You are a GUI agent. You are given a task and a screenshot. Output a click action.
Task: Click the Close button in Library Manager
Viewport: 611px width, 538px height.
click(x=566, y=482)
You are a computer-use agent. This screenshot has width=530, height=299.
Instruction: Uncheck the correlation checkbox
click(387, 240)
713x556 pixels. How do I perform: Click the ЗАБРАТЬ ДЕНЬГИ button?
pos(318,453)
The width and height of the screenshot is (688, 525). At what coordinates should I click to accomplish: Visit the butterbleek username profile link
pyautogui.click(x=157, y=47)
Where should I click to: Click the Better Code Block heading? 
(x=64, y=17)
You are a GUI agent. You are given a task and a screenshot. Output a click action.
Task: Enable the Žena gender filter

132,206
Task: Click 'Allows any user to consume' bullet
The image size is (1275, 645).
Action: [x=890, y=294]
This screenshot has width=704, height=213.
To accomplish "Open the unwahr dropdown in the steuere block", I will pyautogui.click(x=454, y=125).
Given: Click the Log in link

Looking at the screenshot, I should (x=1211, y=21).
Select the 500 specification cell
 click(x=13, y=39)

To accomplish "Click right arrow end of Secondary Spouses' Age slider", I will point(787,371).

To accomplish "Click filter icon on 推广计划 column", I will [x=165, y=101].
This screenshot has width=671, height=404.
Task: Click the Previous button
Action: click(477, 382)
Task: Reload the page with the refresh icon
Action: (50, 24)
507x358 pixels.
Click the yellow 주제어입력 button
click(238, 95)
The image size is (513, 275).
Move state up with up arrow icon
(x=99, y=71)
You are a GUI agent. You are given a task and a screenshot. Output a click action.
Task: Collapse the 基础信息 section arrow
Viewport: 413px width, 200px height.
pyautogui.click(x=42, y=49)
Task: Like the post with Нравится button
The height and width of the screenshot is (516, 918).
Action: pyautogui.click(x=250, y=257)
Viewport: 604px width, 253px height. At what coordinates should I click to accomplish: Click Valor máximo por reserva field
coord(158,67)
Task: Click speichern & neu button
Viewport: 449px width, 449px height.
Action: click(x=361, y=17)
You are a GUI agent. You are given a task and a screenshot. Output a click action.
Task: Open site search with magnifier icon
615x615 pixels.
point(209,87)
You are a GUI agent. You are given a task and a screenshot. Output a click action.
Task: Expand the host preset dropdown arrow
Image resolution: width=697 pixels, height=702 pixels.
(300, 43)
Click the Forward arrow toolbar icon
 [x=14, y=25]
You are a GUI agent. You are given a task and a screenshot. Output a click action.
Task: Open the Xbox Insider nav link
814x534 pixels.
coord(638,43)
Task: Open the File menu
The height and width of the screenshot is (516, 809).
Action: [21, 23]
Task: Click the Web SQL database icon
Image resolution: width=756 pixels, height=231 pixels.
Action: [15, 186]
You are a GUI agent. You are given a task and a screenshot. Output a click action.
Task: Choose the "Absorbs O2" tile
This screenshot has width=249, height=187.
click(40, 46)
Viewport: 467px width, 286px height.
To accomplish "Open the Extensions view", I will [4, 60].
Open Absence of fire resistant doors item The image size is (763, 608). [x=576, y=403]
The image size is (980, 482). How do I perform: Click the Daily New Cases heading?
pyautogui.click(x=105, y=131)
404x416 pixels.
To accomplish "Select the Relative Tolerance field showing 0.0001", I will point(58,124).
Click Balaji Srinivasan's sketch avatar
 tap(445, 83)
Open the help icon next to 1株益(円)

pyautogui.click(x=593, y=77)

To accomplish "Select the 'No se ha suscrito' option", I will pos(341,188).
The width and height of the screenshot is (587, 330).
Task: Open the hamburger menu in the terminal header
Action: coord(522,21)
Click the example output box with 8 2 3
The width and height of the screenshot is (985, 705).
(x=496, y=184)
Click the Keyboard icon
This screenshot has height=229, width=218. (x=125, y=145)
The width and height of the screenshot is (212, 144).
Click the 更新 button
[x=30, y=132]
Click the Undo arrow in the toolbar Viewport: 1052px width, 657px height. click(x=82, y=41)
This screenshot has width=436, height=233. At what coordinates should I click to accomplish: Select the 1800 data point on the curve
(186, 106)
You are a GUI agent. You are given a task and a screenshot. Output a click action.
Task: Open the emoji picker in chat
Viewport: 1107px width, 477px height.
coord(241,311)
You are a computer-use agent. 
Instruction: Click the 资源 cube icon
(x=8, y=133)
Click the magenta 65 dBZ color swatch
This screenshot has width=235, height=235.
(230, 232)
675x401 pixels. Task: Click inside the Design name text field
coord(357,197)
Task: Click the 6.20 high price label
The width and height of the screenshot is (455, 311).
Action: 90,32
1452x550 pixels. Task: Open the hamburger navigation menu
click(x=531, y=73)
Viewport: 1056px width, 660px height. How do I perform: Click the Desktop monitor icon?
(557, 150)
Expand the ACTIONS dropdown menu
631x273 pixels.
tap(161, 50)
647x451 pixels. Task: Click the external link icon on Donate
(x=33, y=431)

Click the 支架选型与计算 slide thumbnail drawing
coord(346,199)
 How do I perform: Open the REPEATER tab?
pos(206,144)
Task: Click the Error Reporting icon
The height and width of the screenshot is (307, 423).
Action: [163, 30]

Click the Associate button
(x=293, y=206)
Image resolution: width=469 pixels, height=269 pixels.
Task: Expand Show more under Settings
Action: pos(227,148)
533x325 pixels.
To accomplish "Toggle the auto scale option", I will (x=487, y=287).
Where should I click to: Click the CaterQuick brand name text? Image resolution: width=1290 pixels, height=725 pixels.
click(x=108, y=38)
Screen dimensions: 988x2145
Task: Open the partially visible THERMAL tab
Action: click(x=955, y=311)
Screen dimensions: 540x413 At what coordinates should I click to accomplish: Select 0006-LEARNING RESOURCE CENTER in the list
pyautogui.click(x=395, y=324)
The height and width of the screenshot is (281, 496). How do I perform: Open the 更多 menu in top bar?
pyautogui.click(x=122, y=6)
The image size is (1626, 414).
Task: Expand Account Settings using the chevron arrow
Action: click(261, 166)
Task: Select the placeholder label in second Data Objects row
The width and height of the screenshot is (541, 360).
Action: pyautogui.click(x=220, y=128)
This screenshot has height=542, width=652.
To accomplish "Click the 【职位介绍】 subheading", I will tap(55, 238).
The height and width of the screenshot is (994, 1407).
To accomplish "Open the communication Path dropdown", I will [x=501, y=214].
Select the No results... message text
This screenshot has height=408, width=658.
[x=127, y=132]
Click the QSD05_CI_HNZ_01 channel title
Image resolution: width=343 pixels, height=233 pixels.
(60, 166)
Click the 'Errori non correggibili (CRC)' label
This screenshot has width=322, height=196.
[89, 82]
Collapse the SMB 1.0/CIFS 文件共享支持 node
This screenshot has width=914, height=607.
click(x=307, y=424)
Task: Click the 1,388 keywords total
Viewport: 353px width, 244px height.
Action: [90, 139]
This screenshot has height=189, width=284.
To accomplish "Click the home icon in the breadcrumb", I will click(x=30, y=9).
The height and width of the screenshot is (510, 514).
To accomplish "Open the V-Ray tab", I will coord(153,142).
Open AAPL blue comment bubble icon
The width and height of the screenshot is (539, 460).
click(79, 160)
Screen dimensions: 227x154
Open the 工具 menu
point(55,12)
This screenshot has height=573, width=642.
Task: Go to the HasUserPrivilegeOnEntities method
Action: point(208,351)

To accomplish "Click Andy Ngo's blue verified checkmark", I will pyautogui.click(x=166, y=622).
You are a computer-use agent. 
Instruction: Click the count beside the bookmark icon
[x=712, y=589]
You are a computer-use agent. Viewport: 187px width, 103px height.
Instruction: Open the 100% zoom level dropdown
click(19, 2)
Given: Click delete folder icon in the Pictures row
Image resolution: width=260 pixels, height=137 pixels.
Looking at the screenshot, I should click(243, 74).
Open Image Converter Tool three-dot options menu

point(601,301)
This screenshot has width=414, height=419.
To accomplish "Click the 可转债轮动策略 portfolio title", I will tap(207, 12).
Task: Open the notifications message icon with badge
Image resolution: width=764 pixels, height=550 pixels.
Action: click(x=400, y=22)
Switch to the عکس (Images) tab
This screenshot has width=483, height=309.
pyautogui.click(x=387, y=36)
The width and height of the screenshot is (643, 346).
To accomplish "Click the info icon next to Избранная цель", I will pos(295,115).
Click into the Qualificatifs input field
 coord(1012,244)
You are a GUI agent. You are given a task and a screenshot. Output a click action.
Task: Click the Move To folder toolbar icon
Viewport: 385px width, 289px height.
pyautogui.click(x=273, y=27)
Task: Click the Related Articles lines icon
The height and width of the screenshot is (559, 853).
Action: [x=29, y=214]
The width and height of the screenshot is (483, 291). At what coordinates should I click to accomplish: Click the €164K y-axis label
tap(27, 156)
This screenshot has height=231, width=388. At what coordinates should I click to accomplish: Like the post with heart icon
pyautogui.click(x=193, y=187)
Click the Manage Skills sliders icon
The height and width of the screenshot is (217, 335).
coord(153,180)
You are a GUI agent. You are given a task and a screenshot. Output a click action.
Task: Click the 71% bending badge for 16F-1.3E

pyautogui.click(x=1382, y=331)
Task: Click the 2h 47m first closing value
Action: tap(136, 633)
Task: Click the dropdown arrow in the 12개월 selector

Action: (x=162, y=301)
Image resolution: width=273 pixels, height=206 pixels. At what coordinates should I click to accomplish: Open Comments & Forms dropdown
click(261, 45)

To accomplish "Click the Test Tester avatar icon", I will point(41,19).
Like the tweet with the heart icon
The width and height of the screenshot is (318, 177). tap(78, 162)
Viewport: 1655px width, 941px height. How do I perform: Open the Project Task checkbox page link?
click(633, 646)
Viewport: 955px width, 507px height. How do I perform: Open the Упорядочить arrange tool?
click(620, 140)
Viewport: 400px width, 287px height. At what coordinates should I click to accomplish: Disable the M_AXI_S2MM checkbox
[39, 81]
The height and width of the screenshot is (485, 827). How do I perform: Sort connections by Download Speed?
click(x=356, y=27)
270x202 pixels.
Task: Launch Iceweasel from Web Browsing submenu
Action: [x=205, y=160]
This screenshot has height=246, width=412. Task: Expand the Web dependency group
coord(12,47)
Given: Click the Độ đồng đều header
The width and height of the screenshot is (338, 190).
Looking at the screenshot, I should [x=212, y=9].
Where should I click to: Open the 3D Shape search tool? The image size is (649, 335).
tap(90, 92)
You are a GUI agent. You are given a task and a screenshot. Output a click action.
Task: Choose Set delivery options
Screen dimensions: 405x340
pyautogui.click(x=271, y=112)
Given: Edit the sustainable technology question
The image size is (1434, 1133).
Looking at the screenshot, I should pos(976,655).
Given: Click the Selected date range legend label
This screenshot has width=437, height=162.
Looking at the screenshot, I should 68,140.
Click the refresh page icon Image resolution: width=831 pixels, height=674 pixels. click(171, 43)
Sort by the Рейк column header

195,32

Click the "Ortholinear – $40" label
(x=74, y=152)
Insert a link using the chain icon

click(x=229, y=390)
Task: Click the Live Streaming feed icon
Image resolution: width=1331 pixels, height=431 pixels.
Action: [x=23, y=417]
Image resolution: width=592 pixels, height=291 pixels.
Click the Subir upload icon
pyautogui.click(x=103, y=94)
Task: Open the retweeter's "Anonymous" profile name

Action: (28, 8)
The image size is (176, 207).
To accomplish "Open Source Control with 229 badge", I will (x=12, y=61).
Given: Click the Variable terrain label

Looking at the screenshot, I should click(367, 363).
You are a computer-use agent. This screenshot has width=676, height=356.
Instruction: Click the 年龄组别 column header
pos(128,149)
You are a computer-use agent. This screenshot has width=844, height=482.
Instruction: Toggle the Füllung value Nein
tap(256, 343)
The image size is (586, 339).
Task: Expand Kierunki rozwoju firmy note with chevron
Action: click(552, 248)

--

● Exercise brief:
Compute how many lines in the material contain the word "Choose". Only the result should be written.

● Solution for this task:
2